No, Wojtowicz was almost certain that the USE authorities had been alerted by some misstep on the part of Morton, not Jozef himself. And they could torture the sergeant for eternity without learning where Jozef was living, because he'd never told him.

Still, he might be missing something. It was best simply to leave Wismar immediately, abandoning the possessions he had at the boarding room. Nothing there had any sentimental value; it was just practical stuff.

Jozef passed through the door and locked it behind him. He'd leave the key with the concierge on the way out of the hotel, as he always did. Excessive caution led merely to annoyance. Too little caution could lead to far worse places.

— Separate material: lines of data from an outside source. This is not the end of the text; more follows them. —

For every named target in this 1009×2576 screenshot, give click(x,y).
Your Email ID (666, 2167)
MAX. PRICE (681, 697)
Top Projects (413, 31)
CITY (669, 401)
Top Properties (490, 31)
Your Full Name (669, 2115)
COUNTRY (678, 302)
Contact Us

Such as the one Sergeant Morton was probably going to inhabit for the rest of his life. Assuming that life didn't end shortly at the end of a hangman's noose or in front of a firing squad.

Jozef's guess, though, was that the USE authorities would be satisfied with a life sentence. They might even be satisfied with the minimum sentence under USE law of twenty years for treason. Anyone who interrogated the sergeant would soon realize the man was every bit as dumb as he seemed. Jozef was quite certain that at no time during his dealings with Morton had it even occurred to the radio operator that the information he was passing on was for any purpose except the one he'd been told-improving the odds for grain speculators.

Sadly for Morton, so far as Jozef knew, the laws of the USE did not allow for a plea of innocent on account of imbecility. The laws of Poland certainly didn't, despite the astonishing concentration of imbeciles in its government.

Wojtowicz had never wished any personal ill on the American sergeant, but he'd always thought this day would probably come. So be it. His nation had not invaded the USE, after all. Poland was rather the victim of foreign aggression. If one of the aggressor's minor minions wound up dangling at the end of a rope, the nephew of the grand hetman of Poland and Lithuania would lose no sleep over the matter.